### WHAT IS ASKED:
Rewrite the material below with every "Instruction" changed to "Step", keeping everything else the same.

[start of MATERIAL SHOWN]

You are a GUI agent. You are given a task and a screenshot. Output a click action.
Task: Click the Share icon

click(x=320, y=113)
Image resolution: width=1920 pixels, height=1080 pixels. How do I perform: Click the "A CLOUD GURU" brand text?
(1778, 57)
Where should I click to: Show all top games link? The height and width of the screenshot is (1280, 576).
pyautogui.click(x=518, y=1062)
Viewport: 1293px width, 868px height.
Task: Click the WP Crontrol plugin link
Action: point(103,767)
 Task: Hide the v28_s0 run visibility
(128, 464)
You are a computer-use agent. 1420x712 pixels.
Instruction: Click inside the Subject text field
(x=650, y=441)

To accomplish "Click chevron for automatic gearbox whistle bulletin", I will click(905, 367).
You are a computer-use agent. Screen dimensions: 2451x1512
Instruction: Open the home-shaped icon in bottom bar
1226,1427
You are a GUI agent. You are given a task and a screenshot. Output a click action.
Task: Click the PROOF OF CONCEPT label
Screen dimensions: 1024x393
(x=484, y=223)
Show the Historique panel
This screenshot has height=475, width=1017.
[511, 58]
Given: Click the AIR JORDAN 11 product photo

[end of MATERIAL SHOWN]

### TASK OUTPUT:
You are a GUI agent. You are given a task and a screenshot. Output a click action.
Task: Click the Share icon

click(x=320, y=113)
Image resolution: width=1920 pixels, height=1080 pixels. How do I perform: Click the "A CLOUD GURU" brand text?
(1778, 57)
Where should I click to: Show all top games link? The height and width of the screenshot is (1280, 576).
pyautogui.click(x=518, y=1062)
Viewport: 1293px width, 868px height.
Task: Click the WP Crontrol plugin link
Action: point(103,767)
 Task: Hide the v28_s0 run visibility
(128, 464)
You are a computer-use agent. 1420x712 pixels.
Step: Click inside the Subject text field
(x=650, y=441)

To accomplish "Click chevron for automatic gearbox whistle bulletin", I will click(905, 367).
You are a computer-use agent. Screen dimensions: 2451x1512
Step: Open the home-shaped icon in bottom bar
1226,1427
You are a GUI agent. You are given a task and a screenshot. Output a click action.
Task: Click the PROOF OF CONCEPT label
Screen dimensions: 1024x393
(x=484, y=223)
Show the Historique panel
This screenshot has height=475, width=1017.
[511, 58]
Given: Click the AIR JORDAN 11 product photo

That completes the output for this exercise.